You should also be clear about the format and size in which entries are delivered. Be sure that your brand identity guidelines are in place, then clearly communicate them to contestants before you start. Then, create a rubric by which you’ll score the entries.
Some common elements to evaluate are:
Use of color
Use of fonts
Ability to communicate story
Compliance with brand guidelines
It’s important to set standards for entries so that it doesn’t seem like you’re judging subjectively. The clearer the guidelines are, the less frustration there will be for everyone involved.
For a designer, feedback is the key to their success. Unfortunately, many clients don’t have the right language to give effective feedback. Don’t let that be you! Be sure that you know the words to use when talking to the designers and evaluating their work.
Know how to assess a design’s saturation, hue, composition, and resolution. Talk about how the design functions and feels, rather than using vague descriptions.
The worst thing you can say to a designer is that “it just isn’t right.”
In a design contest, you’re typically only going to use and pay for the winning design. That doesn’t mean that you should skip compensating the other contestants in some way. It will boost your brand’s reputation and entice more quality designers to compete if you offer some form of reward.
For example, you could obtain sponsors for the contest and give all contestants a gift card.
You could offer all the designers a free or discounted month of your service or a free product.
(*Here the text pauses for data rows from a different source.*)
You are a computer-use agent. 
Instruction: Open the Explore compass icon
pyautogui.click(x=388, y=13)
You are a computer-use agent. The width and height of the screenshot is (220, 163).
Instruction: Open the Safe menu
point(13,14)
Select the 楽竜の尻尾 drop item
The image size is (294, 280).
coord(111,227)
If you’re able, a small stipend can go a long way in building a talent pool that’s invested in your company.
You might even end up hiring past contestants at a later date!
Set clear rules
As with any contest, establishing clear, ﬁrm, and fair rules for contestants’ conduct and performance is essential to the success of the contest. Communicate to all designers how they will be evaluated and judged. Identify any disqualifying activities.
It’s usually a good idea to implement a strict no-plagiarism policy.
Have reasonable expectations
Remember to keep an open mind and accept the potential for future revisions. For example, if you love a design but hate the colors, provide constructive feedback rather than tossing the design out the window. Often, the designer can easily alter the colors to your liking.
On that note, don’t set a low bar, then hold contestants to high standards. Neither should you set high standards then be nervous about judging contestants.
Be clear about what you’re looking for
Express the level of innovation or complexity that you expect, then align that with your evaluation rubric. By doing this, you’re more likely to get the results you want.
A design contest is an excellent way to recruit new talent who can give you a fresh new look for your company. You may also ﬁnd that their interpretation of your brand gives you new ideas for how to market your company. Above all else, ensure that you combine fair, clear rules with careful, measured evaluation. With an honest approach, you’ll be most likely to have a successful design contest.